A 3D model of the entire orchard made by aerial RGB imaging and photogrammetry techniques.

 

Grower Adoption

Drone technology has grown exponentially in the past few years; today, the drone market offers more affordable prices, better imaging quality, safety/control options and more comfortable use. Many of these inexpensive drones can collect the aerial imagery required by the VO method for early yield forecasting. Tree-to-tree variations can be monitored accurately during the season and used for precise management of nitrogen and water. At the digital agriculture lab, we periodically provide hands-on training on using commercially available drones for collecting aerial data (as well as introducing other accessible processing tools or sensors on aerial imagery) to deliver hands-on experiences and educations to the growers.
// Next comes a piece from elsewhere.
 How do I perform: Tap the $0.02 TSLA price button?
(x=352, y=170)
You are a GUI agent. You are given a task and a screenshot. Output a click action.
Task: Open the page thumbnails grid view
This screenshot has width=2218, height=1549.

Training and consulting services for data collection will be provided to growers interested in adopting VO technology. A web application platform (myvirtualorchard.com) was created as a decision support tool to facilitate the data processing and analytics pipeline. Raw aerial RGB imagery collected using any drone (with our instruction) can be uploaded to the cloud, where 3D model generation and analytics are conducted in the server and the output is delivered as Excel/PDF reports or interactive online maps. The results include per-tree information such as PAR, tree size (height, area and volume), estimation of potential yield, prediction of actual yield, fPAR productivity and nitrogen and irrigation rates.

Drone imaging and Virtual Orchard technology for precise orchard management have become more promising and reliable by integrating multi-year and multi-location data collected across the state into the decision support tool. In the digital agriculture lab, we collect and analyze annual aerial and ground truth data from several nut orchards to determine and document canopy growth under various management practices and improve the yield prediction model. Nut growers will benefit by forecasting (potential) yield early in the season when optimum orchard management can still be achieved using the Virtual Orchard decision support tool.